Rust Rare Coin owner admits $ 200 million Ponzi scheme in federal court


SALT LAKE CITY – The second of three Utah rare coin business owners indicted by the federal government over a Salt Lake City-based ponzi program pleaded guilty.

Gaylen Dean Rust, 62, pleaded guilty Monday to wire fraud, money laundering and securities fraud, according to court records.

Rust and two others – his current ex-wife Denise Rust and son Joshua Rust – were charged with multiple fraud and money laundering allegations in May 2019 after federal investigators said the three were conspiring to attract investors in a silver-trading Ponzi scheme to cheat.

The three operated Rust Rare Coin, then a well-known rare coin company based in Salt Lake City. The company has since closed because its business license expired in 2020, according to the Utah Division of Corporations and Commercial Code.

In addition to the coin business, Gaylen Rust owned and managed R Legacy Entertainment LLC, R. Legacy Racing Inc., R Legacy Investments LLC, R Legacy Ranch, and Legacy Music Alliance. He made generous donations to school music programs through the Legacy Music Alliance.

Some of the alleged victims of fraud – inside and outside Utah – came to invest in the silver pool through their joint membership in The Church of Jesus Christ of Latter-day Saints, according to investors who filed a lawsuit.

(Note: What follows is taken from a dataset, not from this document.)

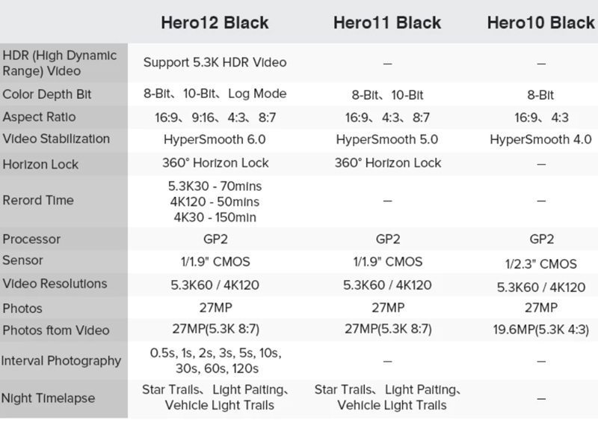Click the Sensor row label
The height and width of the screenshot is (423, 598).
pos(23,261)
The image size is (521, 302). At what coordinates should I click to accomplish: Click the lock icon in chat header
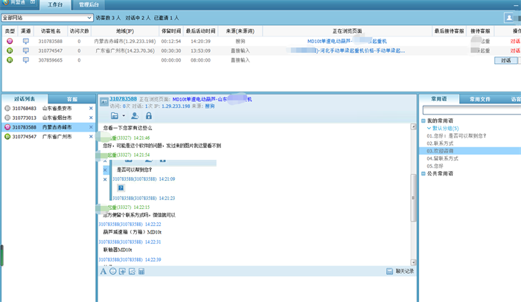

Indictment documents allege the Rusts sold investments to over 500 victims in 16 states and raised over $ 200 million in a program that began in 1996 and lasted through November 2018.

Federal prosecutors said the three told investors their money would be used to buy and trade silver, with most of the money instead going to other companies, their personal accounts, or other investors. Although Gaylen Rust accepted money to buy silver, she was not granted a license to sell any securities or trade in commodities.

The Rusts used money from new investors to pay returns to previous investors in what is a Ponzi scheme, the fee documents say. The alleged plans also resulted in a civil lawsuit filed by the Securities and Exchange Commission, the Commodity Futures Trading Commission and the Utah Division of Securities against the Rusts. The plan also prompted investors to sue Zions Bank, claiming the bank supported the fraudulent deal.

Denise Rust pleaded guilty to money laundering on June 25, 2020. In September 2020, she was sentenced to 18 months in prison, followed by three years of supervised release. On Monday, the case against Joshua Rust was still pending in federal court.

Gaylen Rust was neither in police custody nor on remand on Monday. His next court date will be for his judgment hearing, due to take place on March 8, 2022.